• _Requirement_: Retype the records exactly, with nothing added or dropped.

• _Given records_:
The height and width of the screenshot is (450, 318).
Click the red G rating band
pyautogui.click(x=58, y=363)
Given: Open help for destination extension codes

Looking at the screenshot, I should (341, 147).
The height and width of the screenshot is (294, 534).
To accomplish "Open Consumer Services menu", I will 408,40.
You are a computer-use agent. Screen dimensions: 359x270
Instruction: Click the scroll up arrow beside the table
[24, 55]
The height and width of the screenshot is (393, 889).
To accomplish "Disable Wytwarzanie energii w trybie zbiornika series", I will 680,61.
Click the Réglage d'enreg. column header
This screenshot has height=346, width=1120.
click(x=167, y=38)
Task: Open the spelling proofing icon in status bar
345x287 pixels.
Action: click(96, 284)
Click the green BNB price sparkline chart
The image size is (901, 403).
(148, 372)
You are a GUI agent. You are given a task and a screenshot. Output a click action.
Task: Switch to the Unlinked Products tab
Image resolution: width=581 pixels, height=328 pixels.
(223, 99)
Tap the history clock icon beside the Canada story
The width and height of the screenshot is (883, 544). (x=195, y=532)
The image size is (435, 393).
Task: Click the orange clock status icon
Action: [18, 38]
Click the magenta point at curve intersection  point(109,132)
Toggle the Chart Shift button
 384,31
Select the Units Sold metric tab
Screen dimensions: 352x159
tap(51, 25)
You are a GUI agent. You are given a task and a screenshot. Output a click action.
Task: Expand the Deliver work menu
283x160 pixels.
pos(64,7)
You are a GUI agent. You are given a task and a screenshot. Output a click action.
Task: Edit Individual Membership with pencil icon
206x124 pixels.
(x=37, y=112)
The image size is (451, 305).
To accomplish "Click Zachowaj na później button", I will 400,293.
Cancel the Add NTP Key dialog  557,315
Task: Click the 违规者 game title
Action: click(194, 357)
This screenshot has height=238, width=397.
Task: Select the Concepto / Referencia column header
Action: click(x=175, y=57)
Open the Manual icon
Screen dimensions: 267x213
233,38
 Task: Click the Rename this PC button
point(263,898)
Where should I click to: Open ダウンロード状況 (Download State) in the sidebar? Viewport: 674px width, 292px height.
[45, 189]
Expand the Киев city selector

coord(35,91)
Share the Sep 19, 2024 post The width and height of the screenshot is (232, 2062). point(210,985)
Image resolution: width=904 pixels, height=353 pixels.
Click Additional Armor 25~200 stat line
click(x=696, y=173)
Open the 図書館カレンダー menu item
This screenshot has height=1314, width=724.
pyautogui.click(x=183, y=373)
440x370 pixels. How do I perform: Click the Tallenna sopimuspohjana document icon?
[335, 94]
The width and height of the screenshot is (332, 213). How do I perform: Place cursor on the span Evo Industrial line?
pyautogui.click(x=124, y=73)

• _Worked solution_:
The height and width of the screenshot is (450, 318).
Click the red G rating band
pyautogui.click(x=58, y=363)
Given: Open help for destination extension codes

Looking at the screenshot, I should (341, 147).
The height and width of the screenshot is (294, 534).
To accomplish "Open Consumer Services menu", I will 408,40.
You are a computer-use agent. Screen dimensions: 359x270
Instruction: Click the scroll up arrow beside the table
[24, 55]
The height and width of the screenshot is (393, 889).
To accomplish "Disable Wytwarzanie energii w trybie zbiornika series", I will 680,61.
Click the Réglage d'enreg. column header
This screenshot has height=346, width=1120.
click(x=167, y=38)
Task: Open the spelling proofing icon in status bar
345x287 pixels.
Action: click(96, 284)
Click the green BNB price sparkline chart
The image size is (901, 403).
(148, 372)
You are a GUI agent. You are given a task and a screenshot. Output a click action.
Task: Switch to the Unlinked Products tab
Image resolution: width=581 pixels, height=328 pixels.
(223, 99)
Tap the history clock icon beside the Canada story
The width and height of the screenshot is (883, 544). (x=195, y=532)
The image size is (435, 393).
Task: Click the orange clock status icon
Action: [18, 38]
Click the magenta point at curve intersection  point(109,132)
Toggle the Chart Shift button
 384,31
Select the Units Sold metric tab
Screen dimensions: 352x159
tap(51, 25)
You are a GUI agent. You are given a task and a screenshot. Output a click action.
Task: Expand the Deliver work menu
283x160 pixels.
pos(64,7)
You are a GUI agent. You are given a task and a screenshot. Output a click action.
Task: Edit Individual Membership with pencil icon
206x124 pixels.
(x=37, y=112)
The image size is (451, 305).
To accomplish "Click Zachowaj na później button", I will 400,293.
Cancel the Add NTP Key dialog  557,315
Task: Click the 违规者 game title
Action: click(194, 357)
This screenshot has height=238, width=397.
Task: Select the Concepto / Referencia column header
Action: click(x=175, y=57)
Open the Manual icon
Screen dimensions: 267x213
233,38
 Task: Click the Rename this PC button
point(263,898)
Where should I click to: Open ダウンロード状況 (Download State) in the sidebar? Viewport: 674px width, 292px height.
[45, 189]
Expand the Киев city selector

coord(35,91)
Share the Sep 19, 2024 post The width and height of the screenshot is (232, 2062). point(210,985)
Image resolution: width=904 pixels, height=353 pixels.
Click Additional Armor 25~200 stat line
click(x=696, y=173)
Open the 図書館カレンダー menu item
This screenshot has height=1314, width=724.
pyautogui.click(x=183, y=373)
440x370 pixels. How do I perform: Click the Tallenna sopimuspohjana document icon?
[335, 94]
The width and height of the screenshot is (332, 213). How do I perform: Place cursor on the span Evo Industrial line?
pyautogui.click(x=124, y=73)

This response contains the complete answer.